We entered a small room with a table, two chairs, and a picture of water. It looked like a private office, the kind hotels keep for managers.
Agent Reed closed the door behind us. Another agent, a woman with her hair tied back, stood by the door with her arms crossed.
Agent Reed looked at me carefully.
“Mrs. Miller,” he said, “I need you to breathe. You are safe right now, but I need your help.”
I sat down slowly. My knees felt weak.
“Help?” I repeated.
He nodded.
“Yes,” he said. “We do not think Jason acted alone. We believe he has partners, and we believe one of those partners may try to use you or scare you or both.”
I swallowed.
“Why me?” I asked, my voice small. “Why would anyone care about me?”
Agent Reed poured me a glass of water and slid it across the table.
“Because you are not just his mother,” he said. “You are his cover. Your clean name made dirty things look clean.”
The word stung.
“I did not mean to help him,” I whispered.
“I know,” he said, softer. “That is why I am asking you now. Tell me everything from the beginning. Every paper you signed, every promise he made, every threat, even the things that felt small.”
I held the glass but did not drink.
I told him what I knew. I told him about the first visit, the soup on my stove, the way Jason looked around like someone might be watching. I told him about the bank letters. I told him how he said the money was normal, how he used the kids to make me feel guilty.
Agent Reed listened without interrupting. He took notes on a small pad.
When I finished, he looked up.
“Mrs. Miller,” he said, “did Jason ever ask you to sign anything else after that first account paper?”
I thought hard.
“There was one more,” I said slowly. “A few weeks later, Ashley brought me a folder. She said it was for the gala, something about being honored. I signed a page that had my name printed neatly at the bottom.”

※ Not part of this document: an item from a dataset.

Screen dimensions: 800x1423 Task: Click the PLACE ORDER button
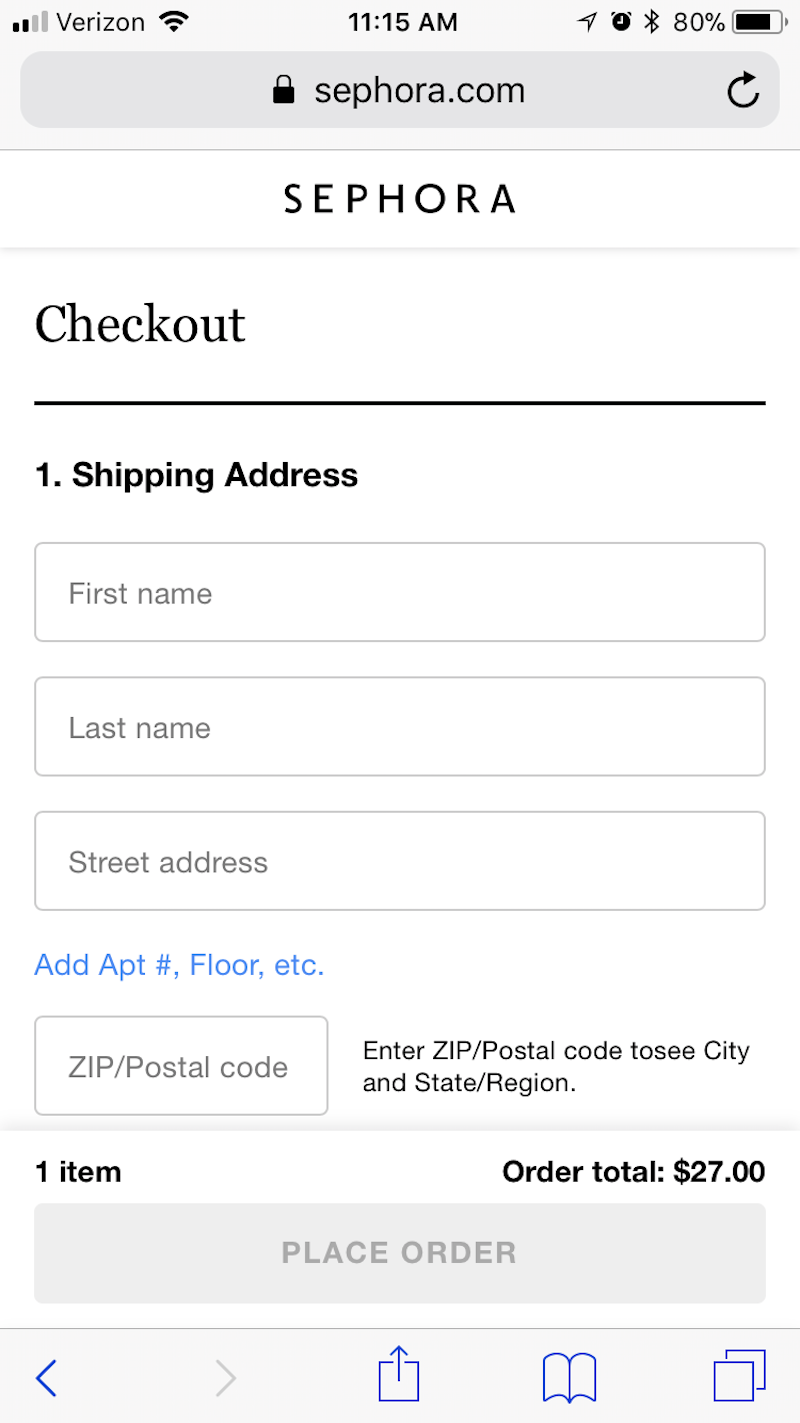pos(400,1253)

Agent Reed’s eyes sharpened.
“What kind of page?”
I shook my head.
“I did not read it well. My glasses were in my purse, and Ashley was rushing me. She said it is just permission to use your photo and name for the program, for the brochure. I trusted her.”
Agent Reed turned a page in his notes.
“Do you remember any words on it?”
I closed my eyes and searched my memory.
“I remember the word trust,” I said. “And I remember the word account again, and maybe the word transfer. I am not sure.”

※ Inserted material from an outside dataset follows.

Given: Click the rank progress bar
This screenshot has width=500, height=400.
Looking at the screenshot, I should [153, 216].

Agent Reed set his pen down.
“That was not a photo release,” he said quietly.
My stomach dropped then.
“What was it?”
He leaned forward.
“It may have been a power of attorney document or a limited authorization, something that gave Jason legal permission to move money or sign on your behalf. If that is true, he did not just use your name. He used your authority.”
I felt dizzy.
“I did not give him that,” I said, almost begging.
“You may not have meant to,” he replied. “But if you signed it, they can argue you did.”

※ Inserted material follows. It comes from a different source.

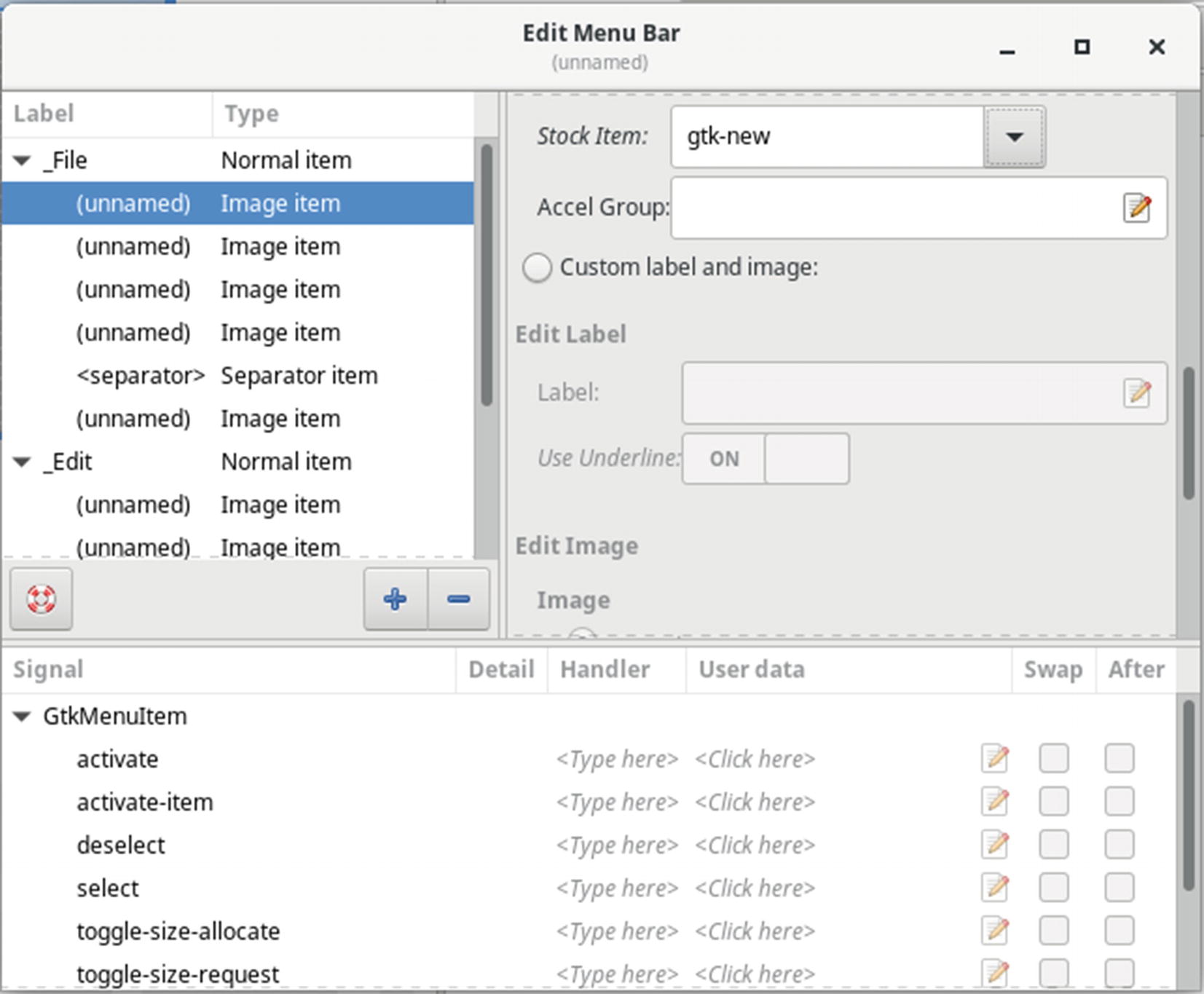The width and height of the screenshot is (1204, 994).
Task: Collapse the GtkMenuItem signal group
Action: [23, 717]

I looked at the water and finally took a sip. My throat was dry.
I wanted to ask if I was going to jail. I wanted to ask if my life was over.
But another question rose first, stronger than the fear.
“Why would my son do this?” I asked. “Why would he risk everything?”
Agent Reed’s face stayed calm, but his eyes held something heavy.
“Money,” he said. “Control. And something else.”
“Something else?” I repeated.
“Yes,” he said. “We believe Jason was trying to impress someone. Someone with influence. Someone dangerous enough that he thought stealing was safer than failing.”
I sat back in my chair.
Dangerous.
That word again.
I rubbed my hands together.
“Agent Reed,” I said, “you said earlier I was in danger. Do you really mean danger, or do you mean embarrassment?”
He did not blink.
“I mean danger,” he said, “because when money disappears, people look for someone to blame. And Jason was already setting you up as that someone.”
I felt a cold wave run through me.
“How do you know that?”
Agent Reed opened his folder and pulled out a photo. He slid it across the table.
It was a picture of me. Me walking out of the bank two weeks ago.
I stared at it.
My knees nearly gave out just looking at it.
“Someone took this,” I whispered.
“Yes,” he said, “and not a friendly someone.”
I looked up at him.
“Who?”
He hesitated.
“We are still confirming, but there is a man we have been tracking. His name is Victor Cain.”
The name sounded like something from a crime movie.
“Victor Cain?” I repeated.
Agent Reed nodded.
“He is not just a businessman,” he said. “He is a collector. He collects favors. He collects people. He makes offers that are really traps.”
I swallowed again.
“What does he have to do with Jason?”
“We believe,” Reed said, “that Jason took money from donors, then used it to cover a deal he made with Victor Cain, a deal he could not pay back.”
I gripped the edge of the table.
“What kind of deal?”
Agent Reed spoke slowly, careful with his words.
“We believe Jason agreed to move certain goods through his charity network using charity trucks and charity paperwork as cover. That way it would not look suspicious.”
I stared at him.
“Goods?” I said.
He nodded.
“We do not yet know the full list, but we know it was illegal.”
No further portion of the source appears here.